Strategic Scaling of Test-Time Compute: A Bandit Learning Approach

arXiv stat.ML / 4/24/2026

💬 OpinionIdeas & Deep AnalysisModels & Research

Key Points

  • The paper argues that scaling test-time compute for LLMs is more efficient when compute allocation adapts to each query’s difficulty rather than using uniform compute for all inputs.
  • It formulates adaptive test-time compute allocation as a bandit learning problem, using on-the-fly estimates of query difficulty to decide how much computation to spend.
  • The proposed approach allocates more compute to harder queries while limiting spending on easier ones, improving overall compute efficiency without sacrificing accuracy.
  • For difficult queries, the method further learns to prioritize instances that are solvable, reducing waste on unsolvable cases.
  • The authors provide theoretical guarantees of better compute efficiency than uniform allocation and validate performance gains on math and code benchmarks, including up to ~11% absolute improvements on MATH-500, AIME25, and LiveCodeBench.

Abstract

Scaling test-time compute has emerged as an effective strategy for improving the performance of large language models. However, existing methods typically allocate compute uniformly across all queries, overlooking variation in query difficulty. To address this inefficiency, we formulate test-time compute allocation as a novel bandit learning problem and propose adaptive algorithms that estimate query difficulty on the fly and allocate compute accordingly.

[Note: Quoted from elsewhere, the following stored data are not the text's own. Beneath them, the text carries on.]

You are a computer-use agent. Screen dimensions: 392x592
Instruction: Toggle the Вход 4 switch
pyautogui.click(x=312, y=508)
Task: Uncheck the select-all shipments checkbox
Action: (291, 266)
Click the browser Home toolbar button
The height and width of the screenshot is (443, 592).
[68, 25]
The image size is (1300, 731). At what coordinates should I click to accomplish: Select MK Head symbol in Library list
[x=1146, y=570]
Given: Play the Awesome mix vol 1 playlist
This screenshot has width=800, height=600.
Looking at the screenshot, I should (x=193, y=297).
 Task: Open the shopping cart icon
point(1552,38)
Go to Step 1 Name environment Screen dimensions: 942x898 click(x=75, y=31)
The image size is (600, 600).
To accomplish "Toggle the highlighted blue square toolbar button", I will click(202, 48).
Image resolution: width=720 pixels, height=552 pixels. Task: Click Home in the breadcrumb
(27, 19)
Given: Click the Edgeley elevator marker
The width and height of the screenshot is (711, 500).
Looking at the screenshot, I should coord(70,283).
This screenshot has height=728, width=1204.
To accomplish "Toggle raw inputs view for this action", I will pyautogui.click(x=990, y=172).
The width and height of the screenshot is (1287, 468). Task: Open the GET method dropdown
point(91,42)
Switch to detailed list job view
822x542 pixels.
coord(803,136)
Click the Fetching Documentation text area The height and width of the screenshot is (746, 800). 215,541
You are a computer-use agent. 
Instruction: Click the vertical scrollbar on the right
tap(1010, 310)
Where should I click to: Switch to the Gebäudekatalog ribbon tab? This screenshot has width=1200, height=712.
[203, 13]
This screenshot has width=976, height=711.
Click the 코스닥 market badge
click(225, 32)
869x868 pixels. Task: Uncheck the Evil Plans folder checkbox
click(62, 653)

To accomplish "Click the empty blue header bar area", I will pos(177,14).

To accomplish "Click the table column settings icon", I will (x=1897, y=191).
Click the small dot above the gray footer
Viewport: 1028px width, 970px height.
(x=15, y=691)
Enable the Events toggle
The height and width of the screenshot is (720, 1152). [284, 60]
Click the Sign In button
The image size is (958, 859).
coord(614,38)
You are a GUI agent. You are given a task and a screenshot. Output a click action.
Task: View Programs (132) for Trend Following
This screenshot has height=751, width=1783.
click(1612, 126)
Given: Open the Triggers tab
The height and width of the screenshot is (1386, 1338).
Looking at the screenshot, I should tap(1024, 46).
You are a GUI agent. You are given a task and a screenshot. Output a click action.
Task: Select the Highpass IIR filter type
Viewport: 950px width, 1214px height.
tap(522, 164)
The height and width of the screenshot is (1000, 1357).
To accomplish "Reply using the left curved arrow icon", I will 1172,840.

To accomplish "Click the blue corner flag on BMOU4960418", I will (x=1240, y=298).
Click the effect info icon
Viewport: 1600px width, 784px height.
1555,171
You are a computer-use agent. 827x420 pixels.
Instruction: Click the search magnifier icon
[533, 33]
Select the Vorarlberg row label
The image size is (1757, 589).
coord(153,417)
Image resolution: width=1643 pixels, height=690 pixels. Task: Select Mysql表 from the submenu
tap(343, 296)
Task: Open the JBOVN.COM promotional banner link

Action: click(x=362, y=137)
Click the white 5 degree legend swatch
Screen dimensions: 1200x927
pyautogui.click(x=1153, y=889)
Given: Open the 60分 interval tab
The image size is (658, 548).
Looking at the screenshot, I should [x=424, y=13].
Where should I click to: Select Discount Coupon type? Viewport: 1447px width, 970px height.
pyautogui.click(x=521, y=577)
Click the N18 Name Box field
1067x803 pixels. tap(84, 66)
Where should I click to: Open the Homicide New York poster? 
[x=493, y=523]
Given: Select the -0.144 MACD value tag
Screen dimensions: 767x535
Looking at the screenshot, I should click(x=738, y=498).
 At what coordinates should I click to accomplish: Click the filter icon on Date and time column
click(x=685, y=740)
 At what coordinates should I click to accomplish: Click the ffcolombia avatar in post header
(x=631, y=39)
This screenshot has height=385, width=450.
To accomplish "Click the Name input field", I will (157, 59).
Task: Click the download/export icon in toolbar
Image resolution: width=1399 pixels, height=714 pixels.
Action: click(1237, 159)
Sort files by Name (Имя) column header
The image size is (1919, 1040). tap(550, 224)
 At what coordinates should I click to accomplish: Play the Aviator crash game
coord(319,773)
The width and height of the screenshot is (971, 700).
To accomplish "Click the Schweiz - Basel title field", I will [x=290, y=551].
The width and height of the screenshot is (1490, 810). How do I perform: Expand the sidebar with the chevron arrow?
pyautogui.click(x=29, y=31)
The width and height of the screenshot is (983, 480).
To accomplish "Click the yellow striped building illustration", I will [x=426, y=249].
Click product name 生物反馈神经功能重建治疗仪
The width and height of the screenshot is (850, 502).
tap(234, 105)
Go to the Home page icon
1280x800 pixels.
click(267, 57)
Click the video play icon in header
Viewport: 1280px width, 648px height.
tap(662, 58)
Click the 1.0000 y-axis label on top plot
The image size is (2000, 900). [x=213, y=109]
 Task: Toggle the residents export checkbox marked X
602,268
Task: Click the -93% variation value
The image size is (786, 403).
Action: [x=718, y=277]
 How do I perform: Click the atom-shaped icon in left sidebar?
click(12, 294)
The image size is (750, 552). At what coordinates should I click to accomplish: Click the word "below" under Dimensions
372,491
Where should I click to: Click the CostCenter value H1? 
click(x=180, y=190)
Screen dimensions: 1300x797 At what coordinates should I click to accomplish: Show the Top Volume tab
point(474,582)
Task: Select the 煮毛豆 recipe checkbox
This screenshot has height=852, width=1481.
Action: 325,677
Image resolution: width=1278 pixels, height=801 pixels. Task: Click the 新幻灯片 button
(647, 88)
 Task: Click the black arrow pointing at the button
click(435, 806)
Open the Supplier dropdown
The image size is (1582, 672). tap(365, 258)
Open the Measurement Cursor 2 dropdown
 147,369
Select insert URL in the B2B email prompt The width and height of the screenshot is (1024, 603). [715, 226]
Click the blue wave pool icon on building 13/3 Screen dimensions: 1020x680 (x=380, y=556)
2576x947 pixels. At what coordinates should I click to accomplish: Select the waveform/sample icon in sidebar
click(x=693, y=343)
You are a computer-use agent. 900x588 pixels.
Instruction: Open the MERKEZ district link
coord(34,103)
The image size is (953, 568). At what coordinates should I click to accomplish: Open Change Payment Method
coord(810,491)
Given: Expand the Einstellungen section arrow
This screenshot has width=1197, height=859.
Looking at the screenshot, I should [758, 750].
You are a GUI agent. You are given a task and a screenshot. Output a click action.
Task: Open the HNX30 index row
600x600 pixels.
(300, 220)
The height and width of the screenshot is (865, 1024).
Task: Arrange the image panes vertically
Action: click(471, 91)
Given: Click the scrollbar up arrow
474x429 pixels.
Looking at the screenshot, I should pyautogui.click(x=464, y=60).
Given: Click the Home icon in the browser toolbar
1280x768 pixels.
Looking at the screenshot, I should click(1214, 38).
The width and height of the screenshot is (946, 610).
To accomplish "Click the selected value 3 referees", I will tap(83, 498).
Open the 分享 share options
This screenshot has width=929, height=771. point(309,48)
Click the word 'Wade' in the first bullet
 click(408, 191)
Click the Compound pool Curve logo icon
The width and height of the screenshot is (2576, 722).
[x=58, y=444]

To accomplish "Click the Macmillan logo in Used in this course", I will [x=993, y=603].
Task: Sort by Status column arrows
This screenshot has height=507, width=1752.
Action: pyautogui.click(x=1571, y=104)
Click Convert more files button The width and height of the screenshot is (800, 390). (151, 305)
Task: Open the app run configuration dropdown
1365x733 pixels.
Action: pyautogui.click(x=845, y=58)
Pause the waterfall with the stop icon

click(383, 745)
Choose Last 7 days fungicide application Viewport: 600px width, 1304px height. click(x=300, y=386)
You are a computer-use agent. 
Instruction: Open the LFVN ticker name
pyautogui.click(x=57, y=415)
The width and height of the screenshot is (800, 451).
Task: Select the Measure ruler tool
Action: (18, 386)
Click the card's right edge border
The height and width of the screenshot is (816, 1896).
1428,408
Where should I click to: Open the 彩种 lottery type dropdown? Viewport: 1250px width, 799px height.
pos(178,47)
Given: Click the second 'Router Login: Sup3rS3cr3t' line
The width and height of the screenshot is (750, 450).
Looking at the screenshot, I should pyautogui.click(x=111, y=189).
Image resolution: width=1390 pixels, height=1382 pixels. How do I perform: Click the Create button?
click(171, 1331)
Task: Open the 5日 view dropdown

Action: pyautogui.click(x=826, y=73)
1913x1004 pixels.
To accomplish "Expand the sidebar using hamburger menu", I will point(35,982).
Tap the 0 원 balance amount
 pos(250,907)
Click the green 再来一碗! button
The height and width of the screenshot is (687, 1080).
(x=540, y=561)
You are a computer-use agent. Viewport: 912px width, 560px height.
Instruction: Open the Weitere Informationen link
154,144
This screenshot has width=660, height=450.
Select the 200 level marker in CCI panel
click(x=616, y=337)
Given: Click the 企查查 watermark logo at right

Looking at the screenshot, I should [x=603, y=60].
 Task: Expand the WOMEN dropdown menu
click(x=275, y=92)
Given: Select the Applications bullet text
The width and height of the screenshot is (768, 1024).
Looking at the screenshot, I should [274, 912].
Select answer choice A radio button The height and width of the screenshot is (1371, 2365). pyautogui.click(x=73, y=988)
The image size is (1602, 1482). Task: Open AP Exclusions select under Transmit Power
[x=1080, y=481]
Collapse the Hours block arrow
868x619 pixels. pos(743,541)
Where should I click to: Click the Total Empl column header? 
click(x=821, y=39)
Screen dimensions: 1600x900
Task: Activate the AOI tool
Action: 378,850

Compared to uniform allocation, our algorithms allocate more compute to challenging queries while maintaining accuracy on easier ones. Among challenging queries, our algorithms further learn to prioritize solvable instances, effectively reducing excessive computing on unsolvable queries. We theoretically prove that our algorithms achieve better compute efficiency than uniform allocation and empirically validate their effectiveness on math and code benchmarks. Specifically, our algorithms achieve up to an 11.10% performance improvement (15.04% relative) on the MATH-500 dataset, up to 10.82% (14.44% relative) on the AIME25 dataset, and up to an 11.23% performance improvement (15.29% relative) on the LiveCodeBench dataset.